Jump to content

Just watched Stalingrad a few days ago and was thinking.


Recommended Posts

Flammwerfer 41s?

What did they use for fuel?

I remember reading it was a sticky black substance?

Also did anything replace the 41 model?

I have the US Army field manual on the German military, it's vast even with it's mistake on the Wehrmacht, I should take a look in that.

Link to post
Share on other sites

I have an old fieldmanual for Pioniere, but it only mentions models Flammenwerfer 35 and 40. It's from 43. My sample is incomplete, but seems to cover Flammenwerfer. Couldn't say for sure though.

35 was large and bulky, with 35 "Flammstösse" (bursts of 45 seconds) capacity and 25-30 meter effective range. Weighed 37 kg fully tanked. It seems to have used a separate ignition similar to a lighter.

40 was lighter and apparently more common, weighing only 22 kg but with a capacity of only 10-12 bursts and 20-25 meter range. It had an electric ignition and the user could control the length of the flame.

That doesn´t mean there was no model 41 or later ones, I just can't find any other model in this manual.

It says that the main tube is filleld with highly inflammable oil ("leight entflammbarem Öl"), so probably mixed with gasoline just as Mike Adams says here. The oil was pressed out of the tube using nitrogen gas. In the model 35 the "lighter" at the end was simply lighted and the oil rushing through, mixed with nitrogen, ignited upon exit. Model 40 used another system, pressing through only nitrogen initially, it passing over a batterydriven glowing... well you know a small glowing thing, and so the nitrogen ignited, and only then did the firer let the oil on.

■ **Supplied information**
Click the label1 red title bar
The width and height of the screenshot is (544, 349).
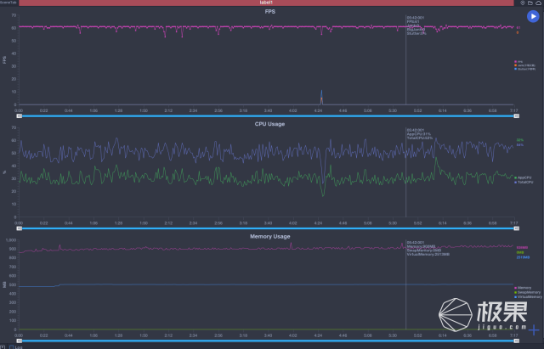coord(270,3)
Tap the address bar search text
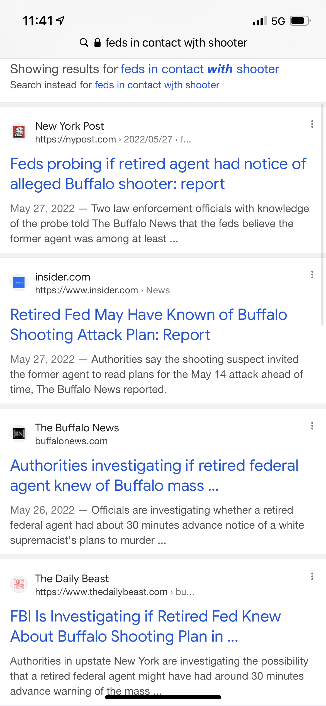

■ **Exercise goal**
Reproduce in full, word for word, the forum thread on German flamethrowers given above.

■ **Written answer**
Jump to content

Just watched Stalingrad a few days ago and was thinking.


Recommended Posts

Flammwerfer 41s?

What did they use for fuel?

I remember reading it was a sticky black substance?

Also did anything replace the 41 model?

I have the US Army field manual on the German military, it's vast even with it's mistake on the Wehrmacht, I should take a look in that.

Link to post
Share on other sites

I have an old fieldmanual for Pioniere, but it only mentions models Flammenwerfer 35 and 40. It's from 43. My sample is incomplete, but seems to cover Flammenwerfer. Couldn't say for sure though.

35 was large and bulky, with 35 "Flammstösse" (bursts of 45 seconds) capacity and 25-30 meter effective range. Weighed 37 kg fully tanked. It seems to have used a separate ignition similar to a lighter.

40 was lighter and apparently more common, weighing only 22 kg but with a capacity of only 10-12 bursts and 20-25 meter range. It had an electric ignition and the user could control the length of the flame.

That doesn´t mean there was no model 41 or later ones, I just can't find any other model in this manual.

It says that the main tube is filleld with highly inflammable oil ("leight entflammbarem Öl"), so probably mixed with gasoline just as Mike Adams says here. The oil was pressed out of the tube using nitrogen gas. In the model 35 the "lighter" at the end was simply lighted and the oil rushing through, mixed with nitrogen, ignited upon exit. Model 40 used another system, pressing through only nitrogen initially, it passing over a batterydriven glowing... well you know a small glowing thing, and so the nitrogen ignited, and only then did the firer let the oil on.